The loss of upper and lower motor neurons in patients with amyotrophic lateral sclerosis (ALS) leads to paralysis and death. Given the difficulty in replacing motor neurons, treatment approaches have turned to neuroprotective strategies including astrocyte replacement or growth factor release. Previous research has established that transplantation of cortical‐derived human neural progenitor cells engineered to secrete glial cell line‐derived neurotrophic factor (hNPC-GDNF) into the lumbar spinal cord of ALS model rats significantly enhanced motor neuron survival [1, 2]. However, even given these improvements, hNPC-GDNF spinal cord targeting failed to alleviate paralysis.

Now, researchers from the groups of Clive N. Svendsen and Gretchen M. Thomsen (Cedars‐Sinai Medical Center, Los Angeles, CA, USA) have demonstrated that targeting hNPC-GDNF to the motor cortex instead of the spinal cord significantly affects upper and lower motor neurons, delays disease onset, and extends lifespan [3]. Overall, this new STEM CELLS study suggests that growth factor release in the motor cortex may represent a promising therapeutic strategy for the treatment of human ALS patients.

Following transplantation into the motor cortex of SOD1G93A ALS model rats [4] via multiple injections, hNPC-GDNF migrated, matured into glial fibrillary acidic protein (GFAP)-positive astrocytes, and released GDNF as required. The authors correlated GDNF-release to the improved health of upper motor neurons and enhanced survival of lower motor neuron survival, a finding previously observed for spinal cord targeting of hNPC-GDNF. However, motor cortex targeting of hNPC-GDNF also led to a delay in paralysis and extended rat lifespan. Even more encouragingly, hNPC-GDNF cells injected into the motor cortex of cynomolgus macaques survived and expressed GDNF without any observed unwanted side effects.

To advance motor cortex-targeted hNPC-GDNF therapy to treat human patients in the clinic, the authors are currently performing good manufacturing practice pre‐clinical small and large animal studies where they currently report the absence of adverse effects when targeting the motor cortex of rats. However, the team notes that maximum benefits for this type of therapy may derive from the combinatorial treatment of multiple regions (brain/spinal cord/muscle).

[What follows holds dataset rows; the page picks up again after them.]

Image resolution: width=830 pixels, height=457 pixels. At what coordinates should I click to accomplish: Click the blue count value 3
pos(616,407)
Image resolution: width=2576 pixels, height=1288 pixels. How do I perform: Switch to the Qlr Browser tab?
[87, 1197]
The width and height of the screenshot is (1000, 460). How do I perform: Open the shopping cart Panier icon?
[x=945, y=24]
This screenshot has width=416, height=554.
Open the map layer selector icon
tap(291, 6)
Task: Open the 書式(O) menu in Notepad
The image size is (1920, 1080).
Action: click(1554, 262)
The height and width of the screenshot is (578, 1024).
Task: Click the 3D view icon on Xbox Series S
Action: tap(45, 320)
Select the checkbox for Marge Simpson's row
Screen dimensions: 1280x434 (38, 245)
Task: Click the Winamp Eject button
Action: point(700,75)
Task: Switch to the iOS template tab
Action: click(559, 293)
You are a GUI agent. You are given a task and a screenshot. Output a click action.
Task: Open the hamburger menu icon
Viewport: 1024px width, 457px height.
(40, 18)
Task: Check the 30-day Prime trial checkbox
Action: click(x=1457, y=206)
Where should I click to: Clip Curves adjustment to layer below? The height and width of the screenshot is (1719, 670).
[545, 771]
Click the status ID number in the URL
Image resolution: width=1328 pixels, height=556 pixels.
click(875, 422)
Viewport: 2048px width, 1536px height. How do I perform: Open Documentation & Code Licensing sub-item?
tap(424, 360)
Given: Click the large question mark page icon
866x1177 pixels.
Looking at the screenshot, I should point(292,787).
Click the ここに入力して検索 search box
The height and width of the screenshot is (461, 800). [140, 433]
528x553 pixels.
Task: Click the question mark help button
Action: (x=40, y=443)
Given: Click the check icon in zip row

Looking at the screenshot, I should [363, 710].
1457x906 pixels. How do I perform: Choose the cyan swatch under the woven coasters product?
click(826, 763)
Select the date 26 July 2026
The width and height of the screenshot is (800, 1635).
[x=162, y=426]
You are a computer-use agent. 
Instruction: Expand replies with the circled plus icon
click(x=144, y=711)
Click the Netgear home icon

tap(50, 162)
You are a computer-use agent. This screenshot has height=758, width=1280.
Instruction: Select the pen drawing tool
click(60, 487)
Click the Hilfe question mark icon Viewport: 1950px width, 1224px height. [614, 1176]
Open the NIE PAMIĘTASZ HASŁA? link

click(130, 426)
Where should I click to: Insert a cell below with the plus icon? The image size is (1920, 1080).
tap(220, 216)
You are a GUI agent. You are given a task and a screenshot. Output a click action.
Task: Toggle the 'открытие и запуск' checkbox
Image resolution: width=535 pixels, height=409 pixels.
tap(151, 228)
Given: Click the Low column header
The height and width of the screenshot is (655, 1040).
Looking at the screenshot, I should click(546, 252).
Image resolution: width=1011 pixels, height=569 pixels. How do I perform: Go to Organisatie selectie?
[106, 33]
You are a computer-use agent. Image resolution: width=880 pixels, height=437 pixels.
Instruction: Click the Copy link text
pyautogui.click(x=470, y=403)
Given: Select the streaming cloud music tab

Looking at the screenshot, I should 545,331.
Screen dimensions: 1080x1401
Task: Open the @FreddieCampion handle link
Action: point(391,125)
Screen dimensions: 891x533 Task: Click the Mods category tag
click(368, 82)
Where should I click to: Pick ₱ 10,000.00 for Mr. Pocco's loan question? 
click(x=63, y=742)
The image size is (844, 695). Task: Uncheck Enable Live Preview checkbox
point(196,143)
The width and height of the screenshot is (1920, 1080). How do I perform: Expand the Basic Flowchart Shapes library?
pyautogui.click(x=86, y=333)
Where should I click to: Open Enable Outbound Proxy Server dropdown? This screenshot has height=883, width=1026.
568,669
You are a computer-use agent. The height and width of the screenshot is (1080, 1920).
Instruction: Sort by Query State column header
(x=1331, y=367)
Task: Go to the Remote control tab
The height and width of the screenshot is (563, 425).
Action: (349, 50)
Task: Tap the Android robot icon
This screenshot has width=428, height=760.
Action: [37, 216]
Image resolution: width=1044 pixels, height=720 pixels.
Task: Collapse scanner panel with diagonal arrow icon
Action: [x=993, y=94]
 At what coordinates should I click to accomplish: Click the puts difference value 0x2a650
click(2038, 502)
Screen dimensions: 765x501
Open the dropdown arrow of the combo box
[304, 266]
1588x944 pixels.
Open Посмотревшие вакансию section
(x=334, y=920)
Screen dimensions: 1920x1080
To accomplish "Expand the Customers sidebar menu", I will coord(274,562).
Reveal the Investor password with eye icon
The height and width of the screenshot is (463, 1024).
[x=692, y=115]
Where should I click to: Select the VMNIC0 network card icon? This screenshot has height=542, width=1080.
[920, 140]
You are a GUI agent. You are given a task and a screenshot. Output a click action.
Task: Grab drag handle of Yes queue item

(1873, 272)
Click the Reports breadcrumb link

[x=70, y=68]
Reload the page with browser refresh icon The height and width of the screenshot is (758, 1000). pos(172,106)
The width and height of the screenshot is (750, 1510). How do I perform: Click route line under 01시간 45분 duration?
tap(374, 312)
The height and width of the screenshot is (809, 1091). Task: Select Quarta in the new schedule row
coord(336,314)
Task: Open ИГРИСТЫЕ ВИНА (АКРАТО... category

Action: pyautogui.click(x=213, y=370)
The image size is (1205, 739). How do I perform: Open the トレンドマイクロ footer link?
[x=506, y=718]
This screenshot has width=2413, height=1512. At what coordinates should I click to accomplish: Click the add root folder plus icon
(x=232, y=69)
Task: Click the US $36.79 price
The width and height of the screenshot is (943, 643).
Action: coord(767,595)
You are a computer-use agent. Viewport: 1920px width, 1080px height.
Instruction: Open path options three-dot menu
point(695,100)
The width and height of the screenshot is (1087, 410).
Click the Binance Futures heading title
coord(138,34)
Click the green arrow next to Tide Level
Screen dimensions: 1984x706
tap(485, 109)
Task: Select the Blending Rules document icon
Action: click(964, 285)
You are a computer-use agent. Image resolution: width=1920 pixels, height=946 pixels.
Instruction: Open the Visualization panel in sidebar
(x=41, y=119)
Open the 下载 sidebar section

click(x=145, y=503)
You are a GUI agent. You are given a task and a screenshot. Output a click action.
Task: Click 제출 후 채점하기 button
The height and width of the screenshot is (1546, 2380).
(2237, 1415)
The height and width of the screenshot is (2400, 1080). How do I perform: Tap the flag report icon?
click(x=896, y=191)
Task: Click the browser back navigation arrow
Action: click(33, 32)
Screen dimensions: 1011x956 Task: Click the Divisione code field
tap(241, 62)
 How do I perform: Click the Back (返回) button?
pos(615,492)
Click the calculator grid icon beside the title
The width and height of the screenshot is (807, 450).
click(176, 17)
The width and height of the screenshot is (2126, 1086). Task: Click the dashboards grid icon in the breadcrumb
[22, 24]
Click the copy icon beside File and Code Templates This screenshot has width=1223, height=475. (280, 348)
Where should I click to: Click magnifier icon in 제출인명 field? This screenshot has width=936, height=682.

To discover more about how targeted engineered neural progenitor cell therapy may represent an improved treatment for ALS patients, stay tuned to the Stem Cells Portal!

Discussion Points

  • Will dual targeting of hNPC-GDNF to the spinal cord and motor cortex synergistically improve outcomes in ALS model rats?
  • Will motor cortex targeting of hNPC-GDNF provide therapeutic benefit in large-animal studies?
  • What other growth factors may further improve this therapeutic option?

References

  1. Suzuki M, McHugh J, Tork C, et al., GDNF Secreting Human Neural Progenitor Cells Protect Dying Motor Neurons, but Not Their Projection to Muscle, in a Rat Model of Familial ALS. PLOS ONE 2007;2:e689.
  2. Klein SM, Behrstock S, McHugh J, et al., GDNF Delivery Using Human Neural Progenitor Cells in a Rat Model of ALS. Human Gene Therapy 2005;16:509-521.
  3. Thomsen GM, Avalos P, Ma AA, et al., Transplantation of Neural Progenitor Cells Expressing Glial Cell Line-Derived Neurotrophic Factor into the Motor Cortex as a Strategy to Treat Amyotrophic Lateral Sclerosis. STEM CELLS 2018;36:1122-1131.
  4. Thomsen GM, Gowing G, Latter J, et al., Delayed Disease Onset and Extended Survival in the SOD1G93A Rat Model of Amyotrophic Lateral Sclerosis after Suppression of Mutant SOD1 in the Motor Cortex. The Journal of Neuroscience 2014;34:15587-15600.